Assignment 4

Question 3

3. We now review k-fold cross-validation.

(a) Explain how k-fold cross-validation is implemented.

K-fold cross validation approach involves randomly dividing the set of observations into k groups, or folds, of approximately equal size. The first fold is treated as a validation set, and the method is fit on the remaining k − 1 folds. The mean squared error, MSE1, is then computed on the observations in the held-out fold. This procedure is repeated k times; each time, a different group of observations is treated as a validation set. The K-fold CV estimate is calculated by averaging all the k MSE’s.

(b) What are the advantages and disadvantages of k-fold cross-validation relative to: i. The validation set approach? ii. LOOCV? K-fold cross validation approach is more stable in estimating mean square error than validation set approach. the MSE calculated from different sets of data in validation set method differ greatly among themselves. On the other hand, LOOCV generates stable MSE estimates but it more computationally expensive than k-fold as it fits the model n times (total no of data points) and is is much evident in higher order and complex fits of model.

Question 5

5. In Chapter 4, we used logistic regression to predict the probability of default using income and balance on the Default data set. We will now estimate the test error of this logistic regression model using the validation set approach. Do not forget to set a random seed before beginning your analysis.

(a) Fit a logistic regression model that uses income and balance to predict default.

attach(Default)

default.glm.fit = glm(default ~ income + balance, data = Default, family = "binomial")

(b) Using the validation set approach, estimate the test error of this model. In order to do this, you must perform the following steps:

i. Split the sample set into a training set and a validation set.

set.seed(1)
train = sample(nrow(Default), 0.8*nrow(Default))

ii. Fit a multiple logistic regression model using only the training observations.

default.glm.fit2 = glm(default ~ income + balance, data = Default, subset = train, family = "binomial")
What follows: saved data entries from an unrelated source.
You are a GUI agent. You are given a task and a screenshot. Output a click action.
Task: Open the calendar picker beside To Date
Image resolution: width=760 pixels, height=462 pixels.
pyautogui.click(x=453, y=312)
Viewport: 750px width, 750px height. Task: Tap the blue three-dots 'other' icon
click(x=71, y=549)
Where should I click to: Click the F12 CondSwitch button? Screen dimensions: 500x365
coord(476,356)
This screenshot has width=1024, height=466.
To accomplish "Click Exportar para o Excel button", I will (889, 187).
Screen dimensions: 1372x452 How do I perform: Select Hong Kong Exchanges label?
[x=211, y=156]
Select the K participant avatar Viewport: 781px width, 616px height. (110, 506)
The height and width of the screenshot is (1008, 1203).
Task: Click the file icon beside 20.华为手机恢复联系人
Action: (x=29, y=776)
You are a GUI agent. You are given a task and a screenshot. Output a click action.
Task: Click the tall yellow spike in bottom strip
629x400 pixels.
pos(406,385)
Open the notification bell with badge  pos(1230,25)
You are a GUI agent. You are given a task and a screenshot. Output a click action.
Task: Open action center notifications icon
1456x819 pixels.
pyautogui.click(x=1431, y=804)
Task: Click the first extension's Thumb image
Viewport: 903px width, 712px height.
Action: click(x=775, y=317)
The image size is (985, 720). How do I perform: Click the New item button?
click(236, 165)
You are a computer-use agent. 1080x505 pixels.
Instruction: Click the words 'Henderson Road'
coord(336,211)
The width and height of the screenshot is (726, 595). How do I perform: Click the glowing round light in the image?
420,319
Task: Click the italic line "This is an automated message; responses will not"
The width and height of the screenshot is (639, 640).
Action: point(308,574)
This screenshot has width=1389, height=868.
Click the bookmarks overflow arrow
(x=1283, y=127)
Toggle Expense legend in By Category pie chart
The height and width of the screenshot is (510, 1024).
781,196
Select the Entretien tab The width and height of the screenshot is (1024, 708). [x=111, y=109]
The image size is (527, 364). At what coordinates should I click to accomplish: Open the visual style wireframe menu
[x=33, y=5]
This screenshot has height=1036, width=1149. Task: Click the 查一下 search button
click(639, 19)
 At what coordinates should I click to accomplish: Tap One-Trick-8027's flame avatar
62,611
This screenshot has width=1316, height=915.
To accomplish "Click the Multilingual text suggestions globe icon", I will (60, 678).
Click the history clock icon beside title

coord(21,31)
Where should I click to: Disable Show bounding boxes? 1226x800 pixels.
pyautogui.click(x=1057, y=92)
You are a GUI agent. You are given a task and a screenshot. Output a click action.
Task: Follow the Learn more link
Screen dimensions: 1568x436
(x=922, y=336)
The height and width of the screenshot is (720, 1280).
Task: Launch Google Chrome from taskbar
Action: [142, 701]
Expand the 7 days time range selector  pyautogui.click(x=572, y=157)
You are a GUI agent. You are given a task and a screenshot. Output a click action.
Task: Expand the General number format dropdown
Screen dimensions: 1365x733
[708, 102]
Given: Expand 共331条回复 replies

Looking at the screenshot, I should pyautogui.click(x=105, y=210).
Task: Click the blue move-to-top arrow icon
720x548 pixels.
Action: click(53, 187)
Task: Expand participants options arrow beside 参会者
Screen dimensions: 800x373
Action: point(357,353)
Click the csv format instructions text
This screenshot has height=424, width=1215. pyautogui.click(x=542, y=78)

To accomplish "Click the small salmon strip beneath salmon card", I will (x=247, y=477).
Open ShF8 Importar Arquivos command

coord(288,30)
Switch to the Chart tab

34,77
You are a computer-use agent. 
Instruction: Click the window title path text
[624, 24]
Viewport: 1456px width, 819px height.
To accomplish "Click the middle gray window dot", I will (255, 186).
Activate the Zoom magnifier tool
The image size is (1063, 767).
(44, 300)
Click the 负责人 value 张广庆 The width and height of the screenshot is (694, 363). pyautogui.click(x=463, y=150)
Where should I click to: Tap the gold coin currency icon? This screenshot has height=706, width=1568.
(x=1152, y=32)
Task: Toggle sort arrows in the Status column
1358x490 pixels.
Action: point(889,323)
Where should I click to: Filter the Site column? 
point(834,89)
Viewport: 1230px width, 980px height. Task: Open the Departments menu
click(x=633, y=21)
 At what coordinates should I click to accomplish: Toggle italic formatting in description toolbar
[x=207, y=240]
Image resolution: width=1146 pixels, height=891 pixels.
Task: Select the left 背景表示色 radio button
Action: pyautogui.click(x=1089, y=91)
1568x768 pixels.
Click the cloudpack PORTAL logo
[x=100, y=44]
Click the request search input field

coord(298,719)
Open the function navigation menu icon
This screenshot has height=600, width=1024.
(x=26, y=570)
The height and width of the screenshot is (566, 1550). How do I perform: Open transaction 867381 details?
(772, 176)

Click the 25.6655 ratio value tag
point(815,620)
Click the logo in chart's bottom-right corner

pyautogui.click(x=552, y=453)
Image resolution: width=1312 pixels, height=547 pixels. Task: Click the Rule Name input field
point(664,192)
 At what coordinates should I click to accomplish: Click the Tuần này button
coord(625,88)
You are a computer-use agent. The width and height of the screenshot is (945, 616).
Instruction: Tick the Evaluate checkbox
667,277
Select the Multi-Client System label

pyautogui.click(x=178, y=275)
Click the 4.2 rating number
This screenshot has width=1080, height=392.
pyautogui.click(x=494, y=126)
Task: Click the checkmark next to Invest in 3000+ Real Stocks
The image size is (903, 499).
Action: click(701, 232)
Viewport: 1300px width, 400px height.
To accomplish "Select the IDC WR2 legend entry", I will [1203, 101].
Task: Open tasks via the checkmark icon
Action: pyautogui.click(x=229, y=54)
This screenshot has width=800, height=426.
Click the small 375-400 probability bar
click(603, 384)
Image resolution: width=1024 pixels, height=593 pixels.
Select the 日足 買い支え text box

iii. Obtain a prediction of default status for each individual in the validation set by computing the posterior probability of default for that individual, and classifying the individual to the default category if the posterior probability is greater than 0.5.

glm.fit2.pred = predict(default.glm.fit2, newdata = Default[-train,], type = 'response')
glm.fit2.class = ifelse(glm.fit2.pred > 0.5,'Yes','No')

iv. Compute the validation set error, which is the fraction of the observations in the validation set that are misclassified.

mean(Default$default[-train] != glm.fit2.class)

## [1] 0.026

The validation set error, i.e, fraction of observations that are misclassified is 2.6% when using 80-20 spilt, 80% of data for training and 20% for testing.

(c) Repeat the process in (b) three times, using three different splits of the observations into a training set and a validation set. Comment on the results obtained.

70-30 split

set.seed(1)
train = sample(nrow(Default), 0.7*nrow(Default))
default.glm.fit3 = glm(default ~ income + balance, data = Default, subset = train, family = "binomial")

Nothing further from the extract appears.